Eugenio d'Ors
GLOSARIO INÉDITO    
(ABC, 5-IX-1928)

LA GRATA VISITA.— Me aconteció recientemente, en ocasión de encontrarme en París, que un buen día llamaran, juntos, a mi puerta, dos hombres jóvenes de gran distinción de aspecto y modales. Jóvenes digo, y debiera decir muy jóvenes; el matiz muy ameno y up to date de su elegancia, contribuía a esta impresión de juventud. La breve cazadora entallada; el escotado cuello; el chaleco ausente; las euclidianas paralelas de sus bien cortados pantalones… Unas gafas con montura de concha, cabalgadas en la pura línea de la romana nariz del uno, no compensaba, ciertamente, dadas las dilecciones de la moda contemporánea, cuanto aparecía con carácter mundano y aún frívolo, en el atavío de los dos.
Con discreta y acabada gentileza, mis dos visitantes me hablaron del objeto que les llevaba; no otro, que el de anunciar la próxima aparición, en Roma, de una revista con carácter internacional de grandes vuelos; a cuya colaboración me invitaban, no hay que decir que con reconocido honor por mi parte. El criterio rector de la tal revista, en lo ideológico y en lo documental, en lo artístico, literario y social, ha de ser, parece, el más moderno; no sólo, según intención de sus fundadores, por lo vivaz y avisado, sino, inclusive, por aquel gusto de la modernidad y afectación de la misma que distingue a las publicaciones llamadas ordinariamente «de vanguardia»; pero eso, en grande y en discreto y con selección… Aquellos jóvenes que ya, con su sola presencia, me habían dado una impresión de aristocracia en la condición, quisieron dármela en seguida de aristocracia intelectual. Y trajeron hábilmente a la conversación cuanto podía manifestarla a la page, en el saber o en el buen gusto. Y me hablaron de Stravinsky y de Modigliani, y de psicoanálisis, y de resentimiento en la moral, y de la afición de los Sitwell por lo barroco, y de mi antiguo camarada Picasso. Me hablaron también de «las formas que vuelan», y de «las formas que se apoyan», y de «filosofía del hombre que trabaja y juega…» No podía pedirse más, como refinamiento en el doble aspecto de la cortesía y de la afirmación…
Hasta que, en un momento de la entrevista, como la conversación llegase a cierto recodo:
—No se sorprenderá usted, claro —dijéronme —, de que nuestra revista está sujeta a ciertas limitaciones… Nuestro estado monástico…

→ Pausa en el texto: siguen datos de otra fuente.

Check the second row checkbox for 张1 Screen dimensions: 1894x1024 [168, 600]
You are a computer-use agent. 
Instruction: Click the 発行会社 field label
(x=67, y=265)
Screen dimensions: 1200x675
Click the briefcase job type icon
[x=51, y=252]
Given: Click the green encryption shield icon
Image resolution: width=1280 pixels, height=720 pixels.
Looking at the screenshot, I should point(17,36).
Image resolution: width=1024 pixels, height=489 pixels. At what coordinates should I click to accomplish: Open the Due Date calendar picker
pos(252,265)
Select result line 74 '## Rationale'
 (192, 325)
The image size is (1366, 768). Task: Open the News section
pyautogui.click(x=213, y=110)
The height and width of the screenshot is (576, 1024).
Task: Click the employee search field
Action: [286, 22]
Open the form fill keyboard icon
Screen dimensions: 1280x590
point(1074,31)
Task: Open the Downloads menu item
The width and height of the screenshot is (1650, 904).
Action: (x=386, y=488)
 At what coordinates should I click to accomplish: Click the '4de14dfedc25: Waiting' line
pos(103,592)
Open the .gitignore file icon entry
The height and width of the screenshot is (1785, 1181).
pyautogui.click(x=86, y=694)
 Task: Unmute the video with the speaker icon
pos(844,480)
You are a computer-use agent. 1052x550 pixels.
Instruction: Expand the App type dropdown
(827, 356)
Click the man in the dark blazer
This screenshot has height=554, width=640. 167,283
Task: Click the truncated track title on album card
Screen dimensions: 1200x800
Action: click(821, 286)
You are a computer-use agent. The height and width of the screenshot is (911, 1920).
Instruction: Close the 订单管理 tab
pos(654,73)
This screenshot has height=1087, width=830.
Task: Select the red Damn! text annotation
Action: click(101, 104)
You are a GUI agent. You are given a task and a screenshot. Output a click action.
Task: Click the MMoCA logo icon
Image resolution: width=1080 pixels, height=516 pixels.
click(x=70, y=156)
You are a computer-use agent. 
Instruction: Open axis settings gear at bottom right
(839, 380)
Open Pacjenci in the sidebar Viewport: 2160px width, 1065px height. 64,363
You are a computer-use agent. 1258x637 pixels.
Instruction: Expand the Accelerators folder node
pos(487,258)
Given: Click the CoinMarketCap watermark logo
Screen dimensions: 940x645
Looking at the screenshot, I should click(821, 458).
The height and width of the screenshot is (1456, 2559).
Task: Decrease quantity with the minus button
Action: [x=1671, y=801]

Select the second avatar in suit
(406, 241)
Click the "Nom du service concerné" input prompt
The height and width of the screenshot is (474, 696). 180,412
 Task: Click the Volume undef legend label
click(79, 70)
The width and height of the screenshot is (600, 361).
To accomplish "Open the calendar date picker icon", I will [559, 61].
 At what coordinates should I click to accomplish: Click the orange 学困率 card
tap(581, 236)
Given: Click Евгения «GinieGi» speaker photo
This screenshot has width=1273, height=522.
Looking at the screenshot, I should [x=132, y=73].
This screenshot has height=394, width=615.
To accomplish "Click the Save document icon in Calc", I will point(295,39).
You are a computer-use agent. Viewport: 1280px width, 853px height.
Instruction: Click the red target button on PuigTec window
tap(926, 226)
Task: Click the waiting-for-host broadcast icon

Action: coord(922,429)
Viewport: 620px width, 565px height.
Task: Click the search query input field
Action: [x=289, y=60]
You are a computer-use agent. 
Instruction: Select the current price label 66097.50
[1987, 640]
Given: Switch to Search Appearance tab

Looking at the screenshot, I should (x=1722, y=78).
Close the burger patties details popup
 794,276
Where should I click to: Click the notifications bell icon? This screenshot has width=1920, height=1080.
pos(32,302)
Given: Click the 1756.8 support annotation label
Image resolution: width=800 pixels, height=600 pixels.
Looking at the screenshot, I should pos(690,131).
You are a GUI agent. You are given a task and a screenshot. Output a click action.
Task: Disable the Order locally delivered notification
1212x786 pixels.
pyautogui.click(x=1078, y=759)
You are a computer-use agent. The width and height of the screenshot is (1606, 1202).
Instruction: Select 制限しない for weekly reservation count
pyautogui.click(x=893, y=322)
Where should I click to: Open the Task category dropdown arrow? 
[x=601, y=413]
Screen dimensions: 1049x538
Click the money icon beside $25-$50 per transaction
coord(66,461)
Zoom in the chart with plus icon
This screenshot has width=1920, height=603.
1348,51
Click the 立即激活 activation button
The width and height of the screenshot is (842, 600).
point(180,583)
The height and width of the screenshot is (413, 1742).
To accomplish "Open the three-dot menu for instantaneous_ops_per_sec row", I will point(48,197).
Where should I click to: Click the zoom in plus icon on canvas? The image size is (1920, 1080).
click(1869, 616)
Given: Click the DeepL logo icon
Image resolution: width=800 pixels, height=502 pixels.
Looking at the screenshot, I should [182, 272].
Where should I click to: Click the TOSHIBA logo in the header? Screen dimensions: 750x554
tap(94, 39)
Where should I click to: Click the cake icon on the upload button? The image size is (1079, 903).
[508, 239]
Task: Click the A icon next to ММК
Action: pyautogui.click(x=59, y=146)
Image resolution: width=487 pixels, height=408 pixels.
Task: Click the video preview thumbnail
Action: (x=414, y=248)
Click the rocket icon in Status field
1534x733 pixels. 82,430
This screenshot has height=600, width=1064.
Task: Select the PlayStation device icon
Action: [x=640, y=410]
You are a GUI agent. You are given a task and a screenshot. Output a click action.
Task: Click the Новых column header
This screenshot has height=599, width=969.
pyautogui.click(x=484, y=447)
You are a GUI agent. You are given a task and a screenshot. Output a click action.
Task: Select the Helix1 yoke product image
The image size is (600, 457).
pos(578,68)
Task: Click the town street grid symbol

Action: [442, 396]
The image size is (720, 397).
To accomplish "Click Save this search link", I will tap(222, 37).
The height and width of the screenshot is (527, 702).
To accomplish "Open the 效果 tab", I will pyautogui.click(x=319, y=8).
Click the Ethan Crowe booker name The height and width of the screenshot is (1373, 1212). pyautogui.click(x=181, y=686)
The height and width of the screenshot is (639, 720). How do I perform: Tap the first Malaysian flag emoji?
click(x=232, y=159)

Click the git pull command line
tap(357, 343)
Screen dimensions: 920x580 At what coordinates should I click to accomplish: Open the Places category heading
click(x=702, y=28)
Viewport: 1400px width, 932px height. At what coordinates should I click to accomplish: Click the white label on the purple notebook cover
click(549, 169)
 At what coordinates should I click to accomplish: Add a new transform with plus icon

«OPERA FERRARI».— Eran, en efecto, religiosos.
Religiosos «ferraristas», es decir, pertenecientes a la Obra admirable fundada por el cardenal Ferrari, y que en Italia ha crecido tanto, y está produciendo tanto bien. Como por todas las fuerzas de colaboración espiritual, de «diálogo» estatuido, de compañía miliciana, de disciplina superior, en la sociedad actual —como por cuantas pueden curar al hombre selecto del pecado de la soledad individualista—, me he interesado simpáticamente por ésta.
Lo primero, por el fundador, por aquella figura del cardenal Ferrari, cuya agonía, en Milán —me ha contado un sacerdote que se contó entre sus admiradores activos—, fue uno los más puros espectáculos de santidad que haya sido dado contemplar en nuestros tiempos. Parece que todos en Milán pasaban a edificarse en la admiración de esta agonía; todos, pueblo y patricios, doctos e ignaros, devotos e incrédulos. Y que él, con una maravillosa calma, en medio de los tormentos atroces, sin habla, sin lengua, sin boca, sin garganta, miraba a todos, sonreía a todos, les bendecía con la mano exangüe… Si no hija de estos momentos sublimes, alumbrada, por lo menos, en ellos, fue también su Opera.
Años después, Roma la aprobaba. Aprobaba la organización del esfuerzo de estos puñados de gente moza, hombres y mujeres, sembrados en la plena vida secular y profana —indistintos exteriormente en ella—, con un espíritu de misión que equipara su actividad a la de los portadores de la luz de la fe entre las bárbaras y salvajes gentes. De esta florida muchachada, cultísima en sus elementos mejores, en buena parte de gran familia, con académicos diplomas toda ella —esto último es indispensable requisito—, que, siguiendo las normas de su original fundación, con la limitación de sus votos a la duración de un año, con la reversibilidad de sus peculios, con su precepto de intervención general, sobre todo en los rincones más peligrosos y aun equívocos, de la vida activa, con su temple de alegría y de trabajo, con su generosidad caballeresca, están a punto de realizar, en la vida espiritual italiana, algo análogo, por la eficacia y por la extensión —y por medios infinitamente más puros— a lo que los fascios han realizado, en lo concerniente a la vida política.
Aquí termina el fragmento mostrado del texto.